===== DATA SHOWN
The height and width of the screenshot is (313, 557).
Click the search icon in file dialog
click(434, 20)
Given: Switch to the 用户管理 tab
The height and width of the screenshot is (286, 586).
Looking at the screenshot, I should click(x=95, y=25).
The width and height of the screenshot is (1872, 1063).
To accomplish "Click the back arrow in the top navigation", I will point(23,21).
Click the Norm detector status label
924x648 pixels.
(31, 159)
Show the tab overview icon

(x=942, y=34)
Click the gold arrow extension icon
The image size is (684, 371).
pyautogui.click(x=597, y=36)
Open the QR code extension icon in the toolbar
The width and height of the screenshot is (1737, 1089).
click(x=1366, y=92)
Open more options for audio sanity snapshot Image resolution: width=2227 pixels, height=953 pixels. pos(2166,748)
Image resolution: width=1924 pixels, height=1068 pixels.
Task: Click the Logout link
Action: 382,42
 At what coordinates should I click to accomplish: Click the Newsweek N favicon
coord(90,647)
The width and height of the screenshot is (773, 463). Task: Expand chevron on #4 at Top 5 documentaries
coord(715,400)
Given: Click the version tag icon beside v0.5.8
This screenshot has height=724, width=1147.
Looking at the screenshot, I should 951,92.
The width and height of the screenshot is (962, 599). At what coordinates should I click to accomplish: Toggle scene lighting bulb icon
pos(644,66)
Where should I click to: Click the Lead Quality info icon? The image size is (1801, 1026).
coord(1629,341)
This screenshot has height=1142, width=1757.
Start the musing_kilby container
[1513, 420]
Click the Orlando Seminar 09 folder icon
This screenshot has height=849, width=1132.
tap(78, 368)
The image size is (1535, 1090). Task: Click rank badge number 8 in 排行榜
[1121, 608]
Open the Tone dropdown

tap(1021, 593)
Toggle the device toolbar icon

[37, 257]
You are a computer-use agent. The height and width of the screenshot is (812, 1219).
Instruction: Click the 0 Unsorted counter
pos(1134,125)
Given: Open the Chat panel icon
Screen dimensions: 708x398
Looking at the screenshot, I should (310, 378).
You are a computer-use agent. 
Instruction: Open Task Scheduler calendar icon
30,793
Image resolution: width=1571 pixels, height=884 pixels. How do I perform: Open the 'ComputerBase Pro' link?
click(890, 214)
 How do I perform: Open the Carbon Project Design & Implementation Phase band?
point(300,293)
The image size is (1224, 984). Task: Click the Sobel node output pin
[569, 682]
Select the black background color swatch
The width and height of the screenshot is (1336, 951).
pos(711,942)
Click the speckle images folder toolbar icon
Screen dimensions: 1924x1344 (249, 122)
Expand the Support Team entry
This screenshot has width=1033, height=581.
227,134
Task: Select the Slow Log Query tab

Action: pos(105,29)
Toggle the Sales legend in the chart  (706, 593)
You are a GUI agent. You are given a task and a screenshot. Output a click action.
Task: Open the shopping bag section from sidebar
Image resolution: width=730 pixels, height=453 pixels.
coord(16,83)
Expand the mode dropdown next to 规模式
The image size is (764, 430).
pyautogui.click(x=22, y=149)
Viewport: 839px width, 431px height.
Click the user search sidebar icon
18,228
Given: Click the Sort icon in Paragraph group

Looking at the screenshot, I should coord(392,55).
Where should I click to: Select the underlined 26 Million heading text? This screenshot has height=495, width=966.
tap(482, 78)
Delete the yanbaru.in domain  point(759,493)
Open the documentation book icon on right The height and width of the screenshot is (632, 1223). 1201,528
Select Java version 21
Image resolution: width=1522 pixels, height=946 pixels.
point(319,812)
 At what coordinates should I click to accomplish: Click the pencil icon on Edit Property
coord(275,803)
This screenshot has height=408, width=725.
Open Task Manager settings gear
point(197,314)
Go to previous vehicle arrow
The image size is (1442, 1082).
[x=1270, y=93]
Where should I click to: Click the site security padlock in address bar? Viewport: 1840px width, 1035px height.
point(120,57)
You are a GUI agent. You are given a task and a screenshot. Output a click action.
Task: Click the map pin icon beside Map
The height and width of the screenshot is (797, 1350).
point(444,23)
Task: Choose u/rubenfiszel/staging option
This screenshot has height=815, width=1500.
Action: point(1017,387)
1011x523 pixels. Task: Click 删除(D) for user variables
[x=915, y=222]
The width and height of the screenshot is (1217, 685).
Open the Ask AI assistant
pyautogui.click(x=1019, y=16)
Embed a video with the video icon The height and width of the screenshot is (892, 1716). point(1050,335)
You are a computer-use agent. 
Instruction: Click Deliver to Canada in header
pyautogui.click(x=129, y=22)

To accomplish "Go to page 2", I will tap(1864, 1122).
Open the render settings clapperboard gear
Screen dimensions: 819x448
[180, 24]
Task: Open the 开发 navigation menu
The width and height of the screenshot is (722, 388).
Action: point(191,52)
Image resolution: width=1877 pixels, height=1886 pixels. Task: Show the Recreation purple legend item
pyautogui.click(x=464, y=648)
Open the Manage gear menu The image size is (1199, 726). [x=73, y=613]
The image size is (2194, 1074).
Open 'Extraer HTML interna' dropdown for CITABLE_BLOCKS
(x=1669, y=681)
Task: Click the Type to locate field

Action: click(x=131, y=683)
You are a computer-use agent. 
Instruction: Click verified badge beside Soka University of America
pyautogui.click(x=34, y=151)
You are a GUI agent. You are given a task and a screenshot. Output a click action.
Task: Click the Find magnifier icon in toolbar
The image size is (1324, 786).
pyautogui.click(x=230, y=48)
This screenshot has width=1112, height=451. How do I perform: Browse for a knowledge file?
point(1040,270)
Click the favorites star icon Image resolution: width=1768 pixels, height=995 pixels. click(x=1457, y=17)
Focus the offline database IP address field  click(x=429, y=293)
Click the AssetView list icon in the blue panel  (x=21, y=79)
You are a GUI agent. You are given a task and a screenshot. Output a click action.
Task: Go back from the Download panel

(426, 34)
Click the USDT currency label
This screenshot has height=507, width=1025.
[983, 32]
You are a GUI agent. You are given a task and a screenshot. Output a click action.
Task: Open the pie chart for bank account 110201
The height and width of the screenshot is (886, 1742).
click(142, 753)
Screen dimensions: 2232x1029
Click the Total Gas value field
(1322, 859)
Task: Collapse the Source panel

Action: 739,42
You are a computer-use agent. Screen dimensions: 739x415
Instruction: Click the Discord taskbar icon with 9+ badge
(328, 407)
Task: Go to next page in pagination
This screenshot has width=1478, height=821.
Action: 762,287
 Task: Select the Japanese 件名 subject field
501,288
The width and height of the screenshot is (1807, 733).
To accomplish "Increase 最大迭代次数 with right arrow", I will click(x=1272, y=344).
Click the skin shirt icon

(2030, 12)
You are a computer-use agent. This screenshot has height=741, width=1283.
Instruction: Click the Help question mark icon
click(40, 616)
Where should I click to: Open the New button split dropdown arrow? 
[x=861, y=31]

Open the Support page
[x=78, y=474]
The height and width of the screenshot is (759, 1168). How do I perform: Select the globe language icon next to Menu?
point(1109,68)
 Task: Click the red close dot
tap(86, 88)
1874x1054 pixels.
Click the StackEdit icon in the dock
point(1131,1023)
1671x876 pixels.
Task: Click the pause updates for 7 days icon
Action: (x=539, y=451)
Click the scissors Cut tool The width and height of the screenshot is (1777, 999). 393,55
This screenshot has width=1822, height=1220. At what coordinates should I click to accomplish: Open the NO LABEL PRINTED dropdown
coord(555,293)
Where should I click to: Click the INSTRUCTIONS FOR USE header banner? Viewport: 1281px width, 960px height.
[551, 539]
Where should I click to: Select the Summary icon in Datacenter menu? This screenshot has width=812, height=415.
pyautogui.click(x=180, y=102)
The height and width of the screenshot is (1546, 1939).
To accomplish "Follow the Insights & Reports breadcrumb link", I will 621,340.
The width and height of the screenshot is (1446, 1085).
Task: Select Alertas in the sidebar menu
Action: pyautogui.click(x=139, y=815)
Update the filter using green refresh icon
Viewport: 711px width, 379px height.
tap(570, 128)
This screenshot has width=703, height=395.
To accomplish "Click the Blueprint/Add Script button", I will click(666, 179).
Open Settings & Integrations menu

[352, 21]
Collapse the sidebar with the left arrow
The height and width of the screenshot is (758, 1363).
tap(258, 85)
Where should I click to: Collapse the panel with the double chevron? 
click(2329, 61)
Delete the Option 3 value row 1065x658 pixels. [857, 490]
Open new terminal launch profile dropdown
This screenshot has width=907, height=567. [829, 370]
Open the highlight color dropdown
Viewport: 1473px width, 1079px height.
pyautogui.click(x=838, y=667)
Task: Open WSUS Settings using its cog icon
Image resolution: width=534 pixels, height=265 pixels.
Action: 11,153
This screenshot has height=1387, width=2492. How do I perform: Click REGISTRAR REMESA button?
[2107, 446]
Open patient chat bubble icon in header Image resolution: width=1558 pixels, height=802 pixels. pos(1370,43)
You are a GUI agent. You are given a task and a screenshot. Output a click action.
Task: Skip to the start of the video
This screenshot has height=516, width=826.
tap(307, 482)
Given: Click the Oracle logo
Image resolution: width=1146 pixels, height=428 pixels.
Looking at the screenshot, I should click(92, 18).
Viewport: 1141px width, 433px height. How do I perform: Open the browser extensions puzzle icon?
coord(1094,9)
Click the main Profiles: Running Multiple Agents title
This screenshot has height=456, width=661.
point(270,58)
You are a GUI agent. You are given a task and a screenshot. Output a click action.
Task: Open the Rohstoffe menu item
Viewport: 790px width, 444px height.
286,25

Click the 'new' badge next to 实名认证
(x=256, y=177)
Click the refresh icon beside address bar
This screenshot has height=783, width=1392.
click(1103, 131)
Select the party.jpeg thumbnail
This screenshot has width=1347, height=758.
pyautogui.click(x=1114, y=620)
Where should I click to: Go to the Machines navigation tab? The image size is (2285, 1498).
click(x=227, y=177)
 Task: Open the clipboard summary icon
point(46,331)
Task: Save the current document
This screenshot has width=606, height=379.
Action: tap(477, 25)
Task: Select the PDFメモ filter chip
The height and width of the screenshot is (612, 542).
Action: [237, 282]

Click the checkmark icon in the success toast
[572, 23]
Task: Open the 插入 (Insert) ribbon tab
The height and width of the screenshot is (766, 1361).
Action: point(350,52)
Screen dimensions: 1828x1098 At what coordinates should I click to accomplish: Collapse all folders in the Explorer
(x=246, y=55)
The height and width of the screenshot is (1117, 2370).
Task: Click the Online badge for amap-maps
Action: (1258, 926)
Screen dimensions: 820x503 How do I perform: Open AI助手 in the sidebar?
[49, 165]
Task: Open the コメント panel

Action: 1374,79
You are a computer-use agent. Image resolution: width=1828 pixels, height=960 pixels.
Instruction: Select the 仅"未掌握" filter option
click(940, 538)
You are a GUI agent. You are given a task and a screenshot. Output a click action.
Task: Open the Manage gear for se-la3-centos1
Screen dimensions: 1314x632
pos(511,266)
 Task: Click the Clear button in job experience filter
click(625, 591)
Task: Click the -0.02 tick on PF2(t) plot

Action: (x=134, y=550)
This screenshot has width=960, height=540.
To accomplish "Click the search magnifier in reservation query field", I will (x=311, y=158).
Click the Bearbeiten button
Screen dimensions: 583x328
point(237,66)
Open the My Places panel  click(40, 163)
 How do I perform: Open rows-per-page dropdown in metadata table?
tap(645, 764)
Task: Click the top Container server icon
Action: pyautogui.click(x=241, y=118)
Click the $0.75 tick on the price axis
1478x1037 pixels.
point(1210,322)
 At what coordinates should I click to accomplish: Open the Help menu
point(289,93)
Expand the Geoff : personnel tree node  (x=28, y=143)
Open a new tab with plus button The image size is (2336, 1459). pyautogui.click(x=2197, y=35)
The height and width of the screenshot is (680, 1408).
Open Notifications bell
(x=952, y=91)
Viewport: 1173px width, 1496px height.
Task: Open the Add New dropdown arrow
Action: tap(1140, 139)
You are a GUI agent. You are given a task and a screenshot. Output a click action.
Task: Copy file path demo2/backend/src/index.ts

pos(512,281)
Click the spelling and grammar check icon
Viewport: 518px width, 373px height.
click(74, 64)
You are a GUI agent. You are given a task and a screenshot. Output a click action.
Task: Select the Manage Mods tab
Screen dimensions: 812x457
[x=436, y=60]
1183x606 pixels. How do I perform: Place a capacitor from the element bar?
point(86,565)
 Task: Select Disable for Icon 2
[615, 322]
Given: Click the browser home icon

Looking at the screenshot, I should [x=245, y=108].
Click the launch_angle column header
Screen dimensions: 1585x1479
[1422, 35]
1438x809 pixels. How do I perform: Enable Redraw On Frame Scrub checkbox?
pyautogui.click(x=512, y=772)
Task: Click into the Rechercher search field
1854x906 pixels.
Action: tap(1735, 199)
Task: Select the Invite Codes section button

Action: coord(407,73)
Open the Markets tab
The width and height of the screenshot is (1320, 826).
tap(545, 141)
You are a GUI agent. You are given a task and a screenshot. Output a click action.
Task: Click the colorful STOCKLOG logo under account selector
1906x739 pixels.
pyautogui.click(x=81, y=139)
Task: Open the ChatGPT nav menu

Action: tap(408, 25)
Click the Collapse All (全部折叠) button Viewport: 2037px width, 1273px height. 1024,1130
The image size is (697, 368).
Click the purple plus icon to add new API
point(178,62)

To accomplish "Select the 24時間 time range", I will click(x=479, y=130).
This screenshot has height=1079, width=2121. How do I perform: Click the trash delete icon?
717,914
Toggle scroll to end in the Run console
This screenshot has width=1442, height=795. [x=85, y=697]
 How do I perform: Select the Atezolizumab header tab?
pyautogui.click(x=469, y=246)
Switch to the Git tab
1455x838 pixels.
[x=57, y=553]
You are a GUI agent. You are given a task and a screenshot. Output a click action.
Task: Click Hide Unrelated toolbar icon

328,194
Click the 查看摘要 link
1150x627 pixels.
==========
### TRY IT
Gather from the records above every line containing the string "refresh".

### EXERCISE SOLUTION
Update the filter using green refresh icon
Click the refresh icon beside address bar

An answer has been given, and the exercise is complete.